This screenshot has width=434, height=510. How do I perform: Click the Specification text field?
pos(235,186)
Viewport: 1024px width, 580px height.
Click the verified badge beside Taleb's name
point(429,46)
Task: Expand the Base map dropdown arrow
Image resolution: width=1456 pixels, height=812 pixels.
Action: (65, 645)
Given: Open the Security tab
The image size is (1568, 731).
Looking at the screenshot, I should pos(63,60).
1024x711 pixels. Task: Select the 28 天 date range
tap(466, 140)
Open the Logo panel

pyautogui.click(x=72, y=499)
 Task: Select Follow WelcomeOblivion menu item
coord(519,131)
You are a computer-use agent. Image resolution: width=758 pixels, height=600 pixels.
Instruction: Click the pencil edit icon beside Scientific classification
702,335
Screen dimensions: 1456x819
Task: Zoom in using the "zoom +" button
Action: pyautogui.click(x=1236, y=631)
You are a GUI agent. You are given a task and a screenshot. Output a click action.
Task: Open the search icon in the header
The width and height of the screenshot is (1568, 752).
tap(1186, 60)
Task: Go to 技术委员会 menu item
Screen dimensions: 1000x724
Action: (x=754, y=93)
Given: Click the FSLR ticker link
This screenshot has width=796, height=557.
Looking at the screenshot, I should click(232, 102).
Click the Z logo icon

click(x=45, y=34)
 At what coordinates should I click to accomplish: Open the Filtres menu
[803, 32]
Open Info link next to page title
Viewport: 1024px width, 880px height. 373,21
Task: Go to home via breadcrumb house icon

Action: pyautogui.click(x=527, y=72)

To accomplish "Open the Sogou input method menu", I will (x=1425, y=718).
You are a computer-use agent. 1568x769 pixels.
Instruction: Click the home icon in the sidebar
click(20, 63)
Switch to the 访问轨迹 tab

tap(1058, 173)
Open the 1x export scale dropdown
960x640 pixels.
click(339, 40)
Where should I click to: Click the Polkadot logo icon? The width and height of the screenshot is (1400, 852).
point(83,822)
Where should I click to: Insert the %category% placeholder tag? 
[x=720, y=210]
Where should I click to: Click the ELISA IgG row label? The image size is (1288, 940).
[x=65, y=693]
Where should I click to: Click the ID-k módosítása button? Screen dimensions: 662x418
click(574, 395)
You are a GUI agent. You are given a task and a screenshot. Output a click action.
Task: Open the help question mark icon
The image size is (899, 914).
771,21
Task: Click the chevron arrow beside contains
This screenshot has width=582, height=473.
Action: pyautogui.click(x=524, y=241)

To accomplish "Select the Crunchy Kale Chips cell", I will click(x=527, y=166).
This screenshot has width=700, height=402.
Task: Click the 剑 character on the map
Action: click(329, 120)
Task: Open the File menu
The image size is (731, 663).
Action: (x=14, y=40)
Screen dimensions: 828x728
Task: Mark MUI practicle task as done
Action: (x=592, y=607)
- - -
- **GOAL**
Can you give these rows again with every "Open" switched to "Launch" and nothing else changed?

- **REPLY**
This screenshot has width=434, height=510. How do I perform: Click the Specification text field?
pos(235,186)
Viewport: 1024px width, 580px height.
Click the verified badge beside Taleb's name
point(429,46)
Task: Expand the Base map dropdown arrow
Image resolution: width=1456 pixels, height=812 pixels.
Action: (65, 645)
Given: Launch the Security tab
The image size is (1568, 731).
Looking at the screenshot, I should pos(63,60).
1024x711 pixels. Task: Select the 28 天 date range
tap(466, 140)
Launch the Logo panel

pyautogui.click(x=72, y=499)
 Task: Select Follow WelcomeOblivion menu item
coord(519,131)
You are a computer-use agent. Image resolution: width=758 pixels, height=600 pixels.
Instruction: Click the pencil edit icon beside Scientific classification
702,335
Screen dimensions: 1456x819
Task: Zoom in using the "zoom +" button
Action: pyautogui.click(x=1236, y=631)
You are a GUI agent. You are given a task and a screenshot. Output a click action.
Task: Launch the search icon in the header
The width and height of the screenshot is (1568, 752).
tap(1186, 60)
Task: Go to 技术委员会 menu item
Screen dimensions: 1000x724
Action: (x=754, y=93)
Given: Click the FSLR ticker link
This screenshot has width=796, height=557.
Looking at the screenshot, I should click(232, 102).
Click the Z logo icon

click(x=45, y=34)
 At what coordinates should I click to accomplish: Launch the Filtres menu
[803, 32]
Launch Info link next to page title
Viewport: 1024px width, 880px height. 373,21
Task: Go to home via breadcrumb house icon

Action: pyautogui.click(x=527, y=72)

To accomplish "Launch the Sogou input method menu", I will (x=1425, y=718).
You are a computer-use agent. 1568x769 pixels.
Instruction: Click the home icon in the sidebar
click(20, 63)
Switch to the 访问轨迹 tab

tap(1058, 173)
Launch the 1x export scale dropdown
960x640 pixels.
click(339, 40)
Where should I click to: Click the Polkadot logo icon? The width and height of the screenshot is (1400, 852).
point(83,822)
Where should I click to: Insert the %category% placeholder tag? 
[x=720, y=210]
Where should I click to: Click the ELISA IgG row label? The image size is (1288, 940).
[x=65, y=693]
Where should I click to: Click the ID-k módosítása button? Screen dimensions: 662x418
click(574, 395)
You are a GUI agent. You are given a task and a screenshot. Output a click action.
Task: Launch the help question mark icon
The image size is (899, 914).
771,21
Task: Click the chevron arrow beside contains
This screenshot has width=582, height=473.
Action: pyautogui.click(x=524, y=241)

To accomplish "Select the Crunchy Kale Chips cell", I will click(x=527, y=166).
This screenshot has width=700, height=402.
Task: Click the 剑 character on the map
Action: click(329, 120)
Task: Launch the File menu
The image size is (731, 663).
Action: (x=14, y=40)
Screen dimensions: 828x728
Task: Mark MUI practicle task as done
Action: (x=592, y=607)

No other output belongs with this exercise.